**Task requirements**
- a) Answer these questions using the text on undeveloped reserves:
(i) Within how many years must undrilled locations be scheduled for drilling to count as undeveloped reserves?
(ii) What date is given for the SEC's Compliance and Disclosure Interpretations?
(iii) What should any extension beyond five years be, according to those interpretations?
- b) Reproduce word for word the part of the text on undeveloped reserves starting with "Reserves on undrilled" and going on through "at greater distances.".
- c) Write the next part of the text on undeveloped reserves, starting after its last sentence.

**Text section**
---
Reserves on undrilled acreage shall be limited to those directly offsetting development spacing areas that are reasonably certain of production when drilled, unless evidence using reliable technology exists that establishes reasonable certainty of economic producibility at greater distances.

 

  (ii)

Undrilled locations can be classified as having undeveloped reserves only if a development plan has been adopted indicating that they are scheduled to be drilled within five years, unless the specific circumstances, justify a longer time.

From the SEC’s Compliance and Disclosure Interpretations (October 26, 2009):

Although several types of projects — such as constructing offshore platforms and development in urban areas, remote locations or environmentally sensitive locations — by their nature customarily take a longer time to develop and therefore often do justify longer time periods, this determination must always take into consideration all of the facts and circumstances. No particular type of project per se justifies a longer time period, and any extension beyond five years should be the exception, and not the rule.
---
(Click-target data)
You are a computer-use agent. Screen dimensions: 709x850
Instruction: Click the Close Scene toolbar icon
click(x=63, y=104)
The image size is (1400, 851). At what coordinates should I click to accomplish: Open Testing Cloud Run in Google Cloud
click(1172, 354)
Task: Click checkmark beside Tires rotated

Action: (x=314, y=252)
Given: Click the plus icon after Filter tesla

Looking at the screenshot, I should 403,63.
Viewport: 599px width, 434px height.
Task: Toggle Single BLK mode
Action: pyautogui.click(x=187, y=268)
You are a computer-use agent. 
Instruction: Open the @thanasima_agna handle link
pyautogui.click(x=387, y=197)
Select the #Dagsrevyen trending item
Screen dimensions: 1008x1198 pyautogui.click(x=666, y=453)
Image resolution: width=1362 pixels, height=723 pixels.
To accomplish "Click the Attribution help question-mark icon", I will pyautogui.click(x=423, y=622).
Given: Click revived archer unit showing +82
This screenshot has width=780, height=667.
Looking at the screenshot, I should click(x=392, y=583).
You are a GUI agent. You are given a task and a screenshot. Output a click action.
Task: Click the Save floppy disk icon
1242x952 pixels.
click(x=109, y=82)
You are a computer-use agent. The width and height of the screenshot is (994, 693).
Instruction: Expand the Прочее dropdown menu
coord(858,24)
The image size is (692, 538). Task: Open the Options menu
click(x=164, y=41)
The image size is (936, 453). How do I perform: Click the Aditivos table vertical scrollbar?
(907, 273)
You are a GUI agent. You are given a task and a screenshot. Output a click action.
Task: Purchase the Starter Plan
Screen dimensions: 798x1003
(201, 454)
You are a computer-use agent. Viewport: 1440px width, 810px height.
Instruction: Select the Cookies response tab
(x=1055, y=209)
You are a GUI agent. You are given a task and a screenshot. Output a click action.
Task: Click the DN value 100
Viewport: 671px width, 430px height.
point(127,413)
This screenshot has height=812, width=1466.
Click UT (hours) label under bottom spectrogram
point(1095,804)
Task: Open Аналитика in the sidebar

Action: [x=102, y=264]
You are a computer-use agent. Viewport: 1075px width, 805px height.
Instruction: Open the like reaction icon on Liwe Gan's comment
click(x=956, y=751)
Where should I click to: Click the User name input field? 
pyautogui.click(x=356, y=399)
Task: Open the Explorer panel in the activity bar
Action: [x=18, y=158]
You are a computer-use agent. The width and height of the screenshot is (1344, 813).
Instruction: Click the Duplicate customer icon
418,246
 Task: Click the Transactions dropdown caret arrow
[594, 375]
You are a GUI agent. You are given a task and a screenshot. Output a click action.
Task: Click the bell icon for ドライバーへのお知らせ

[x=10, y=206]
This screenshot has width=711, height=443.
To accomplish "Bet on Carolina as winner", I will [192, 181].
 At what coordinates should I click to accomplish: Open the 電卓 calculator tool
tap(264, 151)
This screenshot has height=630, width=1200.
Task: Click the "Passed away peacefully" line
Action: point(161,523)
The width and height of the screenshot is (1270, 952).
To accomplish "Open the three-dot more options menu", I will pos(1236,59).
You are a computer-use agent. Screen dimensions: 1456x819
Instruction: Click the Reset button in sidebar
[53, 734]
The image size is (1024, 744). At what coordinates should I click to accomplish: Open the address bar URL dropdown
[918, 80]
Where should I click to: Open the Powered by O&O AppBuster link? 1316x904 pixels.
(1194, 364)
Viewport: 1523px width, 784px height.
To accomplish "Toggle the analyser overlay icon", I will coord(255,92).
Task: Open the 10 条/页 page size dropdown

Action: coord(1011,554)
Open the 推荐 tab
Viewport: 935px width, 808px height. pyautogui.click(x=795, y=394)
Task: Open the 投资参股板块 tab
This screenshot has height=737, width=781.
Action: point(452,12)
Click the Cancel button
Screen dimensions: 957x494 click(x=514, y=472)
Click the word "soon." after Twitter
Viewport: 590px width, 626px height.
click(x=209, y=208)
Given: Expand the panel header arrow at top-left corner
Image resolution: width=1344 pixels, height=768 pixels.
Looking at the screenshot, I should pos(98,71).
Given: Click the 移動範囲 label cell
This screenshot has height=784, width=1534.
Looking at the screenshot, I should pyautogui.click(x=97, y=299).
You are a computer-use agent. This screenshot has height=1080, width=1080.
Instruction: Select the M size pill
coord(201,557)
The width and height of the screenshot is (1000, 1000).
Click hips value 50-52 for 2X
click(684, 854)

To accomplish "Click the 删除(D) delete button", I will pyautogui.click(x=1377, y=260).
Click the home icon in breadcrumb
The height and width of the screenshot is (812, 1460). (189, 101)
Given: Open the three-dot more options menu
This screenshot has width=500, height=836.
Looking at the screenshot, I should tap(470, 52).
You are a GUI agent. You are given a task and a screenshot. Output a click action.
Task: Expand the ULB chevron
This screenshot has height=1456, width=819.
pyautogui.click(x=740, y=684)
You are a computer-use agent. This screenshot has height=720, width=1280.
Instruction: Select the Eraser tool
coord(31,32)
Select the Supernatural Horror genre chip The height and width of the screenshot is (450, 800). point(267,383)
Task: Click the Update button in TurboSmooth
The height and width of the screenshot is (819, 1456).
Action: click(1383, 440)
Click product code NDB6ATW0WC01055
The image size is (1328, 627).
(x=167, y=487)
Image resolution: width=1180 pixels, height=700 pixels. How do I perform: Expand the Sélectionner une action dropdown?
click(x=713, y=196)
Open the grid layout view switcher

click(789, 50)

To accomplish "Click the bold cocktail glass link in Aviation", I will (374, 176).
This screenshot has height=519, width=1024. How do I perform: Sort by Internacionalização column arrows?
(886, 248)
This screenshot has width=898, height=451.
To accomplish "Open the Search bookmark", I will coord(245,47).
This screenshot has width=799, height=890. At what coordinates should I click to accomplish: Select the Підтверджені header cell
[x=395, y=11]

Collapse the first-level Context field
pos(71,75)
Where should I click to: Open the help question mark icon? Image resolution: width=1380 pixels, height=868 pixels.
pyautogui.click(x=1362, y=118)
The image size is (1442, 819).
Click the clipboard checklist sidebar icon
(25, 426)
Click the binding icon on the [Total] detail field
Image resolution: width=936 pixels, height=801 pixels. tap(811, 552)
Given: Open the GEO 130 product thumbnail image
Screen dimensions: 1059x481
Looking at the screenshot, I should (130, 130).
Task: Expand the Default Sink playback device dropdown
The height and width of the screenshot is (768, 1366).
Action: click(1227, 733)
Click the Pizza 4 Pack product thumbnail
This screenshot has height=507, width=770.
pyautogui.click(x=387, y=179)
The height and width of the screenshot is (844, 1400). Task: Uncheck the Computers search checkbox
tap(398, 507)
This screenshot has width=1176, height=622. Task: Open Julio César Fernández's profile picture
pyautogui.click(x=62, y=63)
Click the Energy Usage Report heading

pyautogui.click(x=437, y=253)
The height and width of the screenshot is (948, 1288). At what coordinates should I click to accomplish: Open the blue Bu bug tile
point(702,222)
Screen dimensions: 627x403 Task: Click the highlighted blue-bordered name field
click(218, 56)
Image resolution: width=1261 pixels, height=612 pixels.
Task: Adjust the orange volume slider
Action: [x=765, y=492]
---
**Written answers**
- a)
(i) Five years
(ii) October 26, 2009
(iii) The exception, and not the rule

- b)
Reserves on undrilled acreage shall be limited to those directly offsetting development spacing areas that are reasonably certain of production when drilled, unless evidence using reliable technology exists that establishes reasonable certainty of economic producibility at greater distances.

- c)
Factors that a company should consider in determining whether or not circumstances justify recognizing reserves even though development may extend past five years include, but are not limited to, the following:

 

   

The company’s level of ongoing significant development activities in the area to be developed (for example, drilling only the minimum number of wells necessary to maintain the lease generally would not constitute significant development activities);

 

   

The company’s historical record at completing development of comparable long-term projects;    

 

   

The amount of time in which the company has maintained the leases, or booked the reserves, without significant development activities;

 

   

The extent to which the company has followed a previously adopted development plan (for example, if a company has changed its development plan several times without taking significant steps to implement any of those plans, recognizing proved undeveloped reserves typically would not be appropriate); and

 

   

The extent to which delays in development are caused by external factors related to the physical operating environment (for example, restrictions on development on Federal lands, but not obtaining government permits), rather than by internal factors (for example, shifting resources to develop properties with higher priority).

 

  (iii)

Under no circumstances shall estimates for undeveloped reserves be attributable to any acreage for which an application of fluid injection or other improved recovery technique is contemplated, unless such techniques have been proved effective by actual projects in the same reservoir or an analogous reservoir, as defined in paragraph (a)(2) of this section, or by other evidence using reliable technology establishing reasonable certainty.

(32) Unproved properties. Properties with no proved reserves.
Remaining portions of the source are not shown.